Brett: I don't know, I don't want to accuse anyone.
Aaron: I don't mean accusing, I mean in a good way.
Brett: I don hear that now and then, but I don't want to name any names.
Aaron: Have you noticed a significant increase in your following over the past few years?
Brett: Yeah, it's been growing, and I think the reason is because we've been putting out a new record every year. And each record is as good as the rest. I don't think we've put out a bad record yet. Of course, when you do that, people retain their faith in you. Then maybe some new people become aware of you.
Aaron: I think Tom said this before, that Bad Religion is that type of band that you need a dictionary with you when you listen to the album to decipher the lyrics. Do you think these lyrics have a tendency to go over peoples heads?
Brett: Well, maybe they will look it up and learn something. I think maybe we go overboard sometimes, but I don't think it's a bad thing. We both read a lot, and vary influence by lyricists who were very eloquent as well.
Brett: My influences would be Darby Crash, Elvis Costello, and Bob Dylan, they're me three favorite lyricists.
Aaron: That's a pretty diverse selection.
Brett: They're not all that different.
Aaron: Along the lines of lyrics, do you think "21st Century Digital Boy" is the anthem for the 90's? Death of the youth.

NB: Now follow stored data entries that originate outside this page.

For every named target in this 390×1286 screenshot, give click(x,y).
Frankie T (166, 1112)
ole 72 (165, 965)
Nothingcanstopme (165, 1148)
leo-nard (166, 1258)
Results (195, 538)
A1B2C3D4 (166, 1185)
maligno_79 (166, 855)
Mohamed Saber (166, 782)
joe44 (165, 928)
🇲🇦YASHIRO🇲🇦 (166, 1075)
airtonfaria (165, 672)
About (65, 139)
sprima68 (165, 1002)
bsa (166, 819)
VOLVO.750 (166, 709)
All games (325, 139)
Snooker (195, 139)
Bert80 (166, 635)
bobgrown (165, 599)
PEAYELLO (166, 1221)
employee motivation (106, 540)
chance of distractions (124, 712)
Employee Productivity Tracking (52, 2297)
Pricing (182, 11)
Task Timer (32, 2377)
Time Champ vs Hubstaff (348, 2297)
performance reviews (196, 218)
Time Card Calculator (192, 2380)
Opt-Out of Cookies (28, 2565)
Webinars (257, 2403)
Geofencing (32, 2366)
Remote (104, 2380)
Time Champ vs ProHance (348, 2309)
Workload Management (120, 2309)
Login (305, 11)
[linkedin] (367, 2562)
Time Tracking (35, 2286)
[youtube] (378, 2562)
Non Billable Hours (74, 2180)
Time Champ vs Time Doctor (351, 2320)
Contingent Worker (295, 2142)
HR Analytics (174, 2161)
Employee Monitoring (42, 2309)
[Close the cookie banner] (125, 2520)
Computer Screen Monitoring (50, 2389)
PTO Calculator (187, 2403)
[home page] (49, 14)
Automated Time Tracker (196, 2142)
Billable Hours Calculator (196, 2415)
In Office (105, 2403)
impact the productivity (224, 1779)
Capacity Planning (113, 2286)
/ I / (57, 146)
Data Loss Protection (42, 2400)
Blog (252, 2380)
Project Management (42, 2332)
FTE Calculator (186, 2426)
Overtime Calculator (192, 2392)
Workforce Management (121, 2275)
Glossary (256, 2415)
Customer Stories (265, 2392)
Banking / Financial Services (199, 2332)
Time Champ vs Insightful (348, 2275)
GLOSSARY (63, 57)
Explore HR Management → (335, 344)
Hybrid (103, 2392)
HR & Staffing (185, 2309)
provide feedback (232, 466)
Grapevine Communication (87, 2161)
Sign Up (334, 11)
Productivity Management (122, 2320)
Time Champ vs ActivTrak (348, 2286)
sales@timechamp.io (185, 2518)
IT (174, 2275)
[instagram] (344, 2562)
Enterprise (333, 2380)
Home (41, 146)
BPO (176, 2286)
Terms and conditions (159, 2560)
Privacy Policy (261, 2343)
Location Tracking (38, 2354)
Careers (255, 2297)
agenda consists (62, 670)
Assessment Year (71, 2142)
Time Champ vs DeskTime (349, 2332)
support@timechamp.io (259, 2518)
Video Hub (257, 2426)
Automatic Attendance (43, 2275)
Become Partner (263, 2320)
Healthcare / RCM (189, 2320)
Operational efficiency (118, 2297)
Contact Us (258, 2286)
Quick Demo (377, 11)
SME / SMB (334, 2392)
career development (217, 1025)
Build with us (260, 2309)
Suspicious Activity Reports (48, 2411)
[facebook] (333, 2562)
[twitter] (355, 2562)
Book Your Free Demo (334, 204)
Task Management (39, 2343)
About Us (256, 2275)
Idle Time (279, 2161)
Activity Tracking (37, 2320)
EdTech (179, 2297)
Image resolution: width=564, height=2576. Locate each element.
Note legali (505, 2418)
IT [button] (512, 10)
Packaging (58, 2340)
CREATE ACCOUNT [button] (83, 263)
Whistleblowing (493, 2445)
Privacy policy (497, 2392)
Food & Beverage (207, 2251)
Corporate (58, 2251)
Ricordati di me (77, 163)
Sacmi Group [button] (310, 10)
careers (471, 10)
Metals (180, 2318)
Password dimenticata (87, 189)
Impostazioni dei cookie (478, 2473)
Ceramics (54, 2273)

Brett: Well really it's an anthem for the year 2000, the 21st century. So we got nine more years before that song holds true.
Tom: I think it will be less than nine years.
Brett: Probably not, but I might be putting my foot in my mouth.
Well, their show this past summer at Medusa's totally jammed, except for the fact that it was sweltering. No fans, maybe no air conditioning. Everyone was drenched in sweat. This is one of the best damn punk bands still around. Thanks to Mr. Brett for so kindly giving us this interview, even after a very hot performance.